___ Material for this task ___

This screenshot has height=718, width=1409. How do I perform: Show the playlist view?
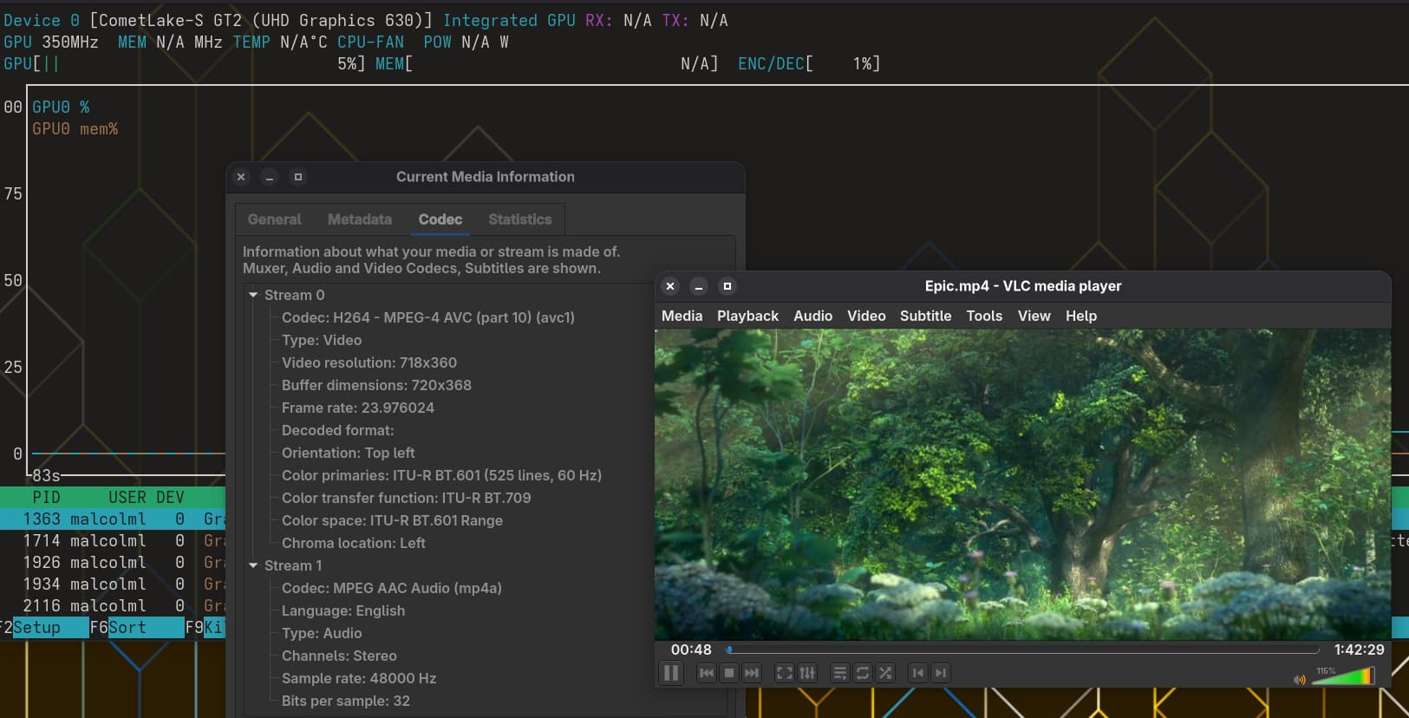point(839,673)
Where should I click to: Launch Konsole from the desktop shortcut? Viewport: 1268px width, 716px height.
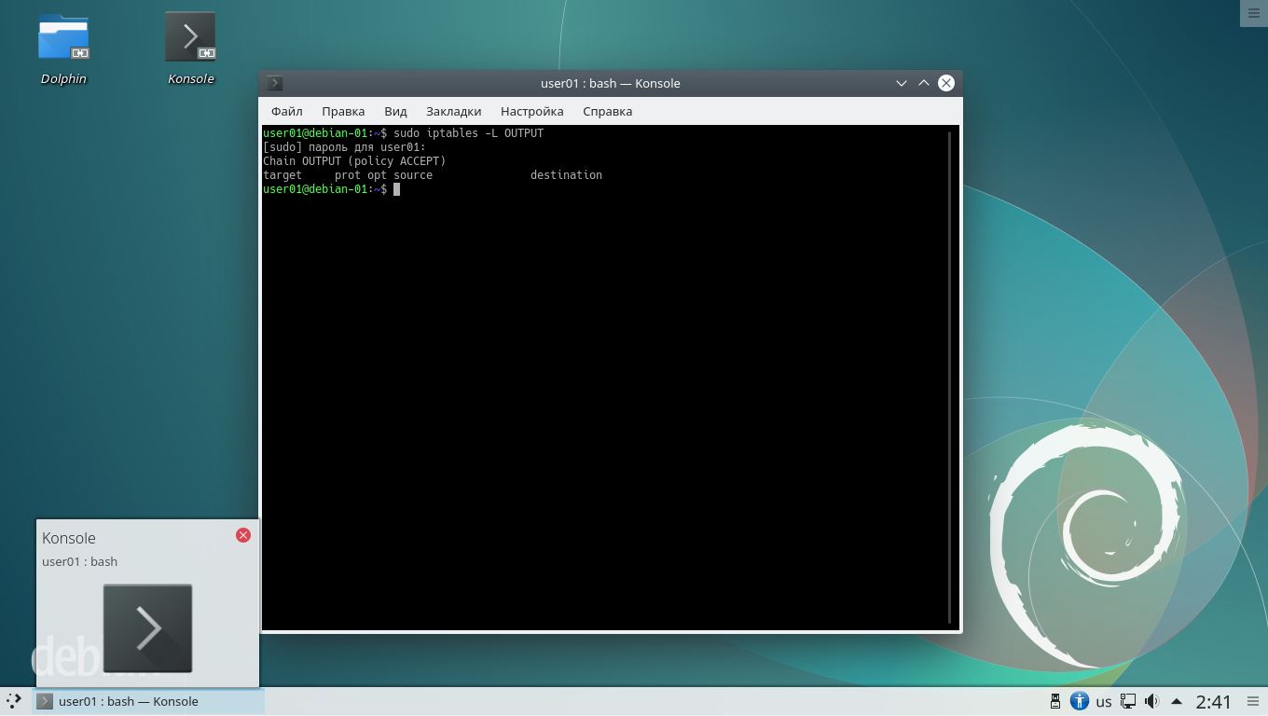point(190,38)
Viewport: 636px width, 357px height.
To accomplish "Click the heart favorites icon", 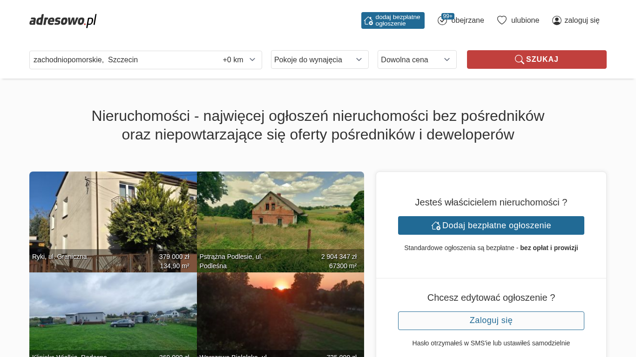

___

» About this task
Make an exact copy of the records above, with the pictures left out.

» Response to the task
This screenshot has height=718, width=1409. How do I perform: Show the playlist view?
point(839,673)
Where should I click to: Launch Konsole from the desktop shortcut? Viewport: 1268px width, 716px height.
point(190,38)
Viewport: 636px width, 357px height.
To accomplish "Click the heart favorites icon", 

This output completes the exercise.